Monday, August 6, 2012

Middle East Invests in Logistics Infrastructure as Freight Tonnages Rise

Commercial Battle of Sheik versus Sultan in a Modern Day Quest for Primacy
Shipping News Feature

MIDDLE EAST – Whilst much of the world peers anxiously out from beneath clouds of economic gloom the Middle East continues to modernise and nowhere more than the Kingdom of Saudi Arabia which is set to spend a reported $60 billion on infrastructure improvements including freight and passenger development. Much of the funding here and elsewhere is being raised using the Islamic bonds or Sukuk’s which encourage private investment throughout the region whilst conforming to religious protocols. The fight to be atop the logistics tree is a fierce one and large sums have been, and are being spent, to secure the title.

This latest push for dominance by Saudi Arabia in the field of international carriage comes at a time when there are internal rumblings of dissent and heightened tensions with neighbouring Iran, many pundits say the two are linked, and the Kingdom is desirous of presenting a settled face to the world. The nation’s flag air carrier was rebranded in May as Saudia, partly in celebration of joining Sky Team, whilst some see it as an attempt to match the brand quality enjoyed by other regional carriers notably Abu Dhabi’s Etihad (and its Cargo division also newly rebranded from ‘Crystal Cargo’ ) and Dubai based Emirates (and its Skycargo division).
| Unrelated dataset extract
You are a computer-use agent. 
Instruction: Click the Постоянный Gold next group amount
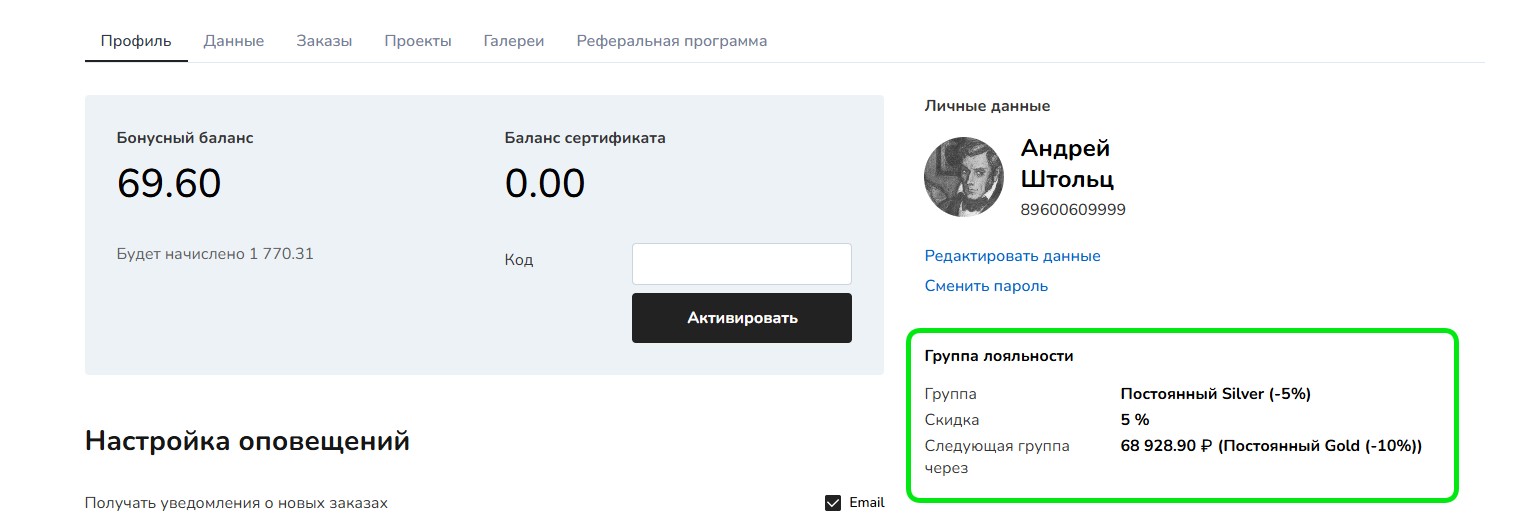[x=1271, y=446]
Despite running substantially more aircraft than most of its rivals and even achieving 26% growth in tonnage in the first half of this year to 250,000+ tonnes, Saudia’s reputation couldn’t overhaul that of Etihad, itself voted world’s best airline for three consecutive years. What is more striking is that Emirates increased tonnages by 11.8% last year to 1.8 million tonnes and ordered 193 new aircraft at a cost of $13.4 billion whilst also operating dnata, the fourth largest combined air services provider in the world which itself handled 1.5 million tonnes, much of it for its sibling partner, as cargo tonnages at Dubai World Central airport shot up consistently over the past year in every quarterly period between 150 and almost 400% and claims to be aiming for 4 million tonnes+ annually.

To upgrade air services in Saudi Arabia there is a large airport extension scheme under way for Jeddah whilst passenger traffic via Riyadh is set to triple and there are plans for other, new, airports on the cards. The development of Jeddah means the best coverage for the Kingdom’s western regions whilst neighbouring Oman seems more concerned in turning itself into a net exporter by purchasing new build bulk carrier tonnage and expanding its seaports.

The Sultanate is investing heavily to transfer cargo operations from the Port of Muscat to new facilities at Sohar whilst developing new cargo handling terminal facilities and a liquid jetty at Salalah, close to the Yemeni border. Oman has long felt that with an ever precarious political situation in the Strait of Hormuz it is perfectly placed to offer safer, deep water facilities just outside the areas of likely conflict.

Other countries in the region, such as Qatar, can also boast growth at a time when financial and political uncertainty still hold fears for all concerned but, with so many options open, investment in the Middle East will always seemingly be there for the most hardy, or perhaps foolhardy, freight and logistics stakeholders.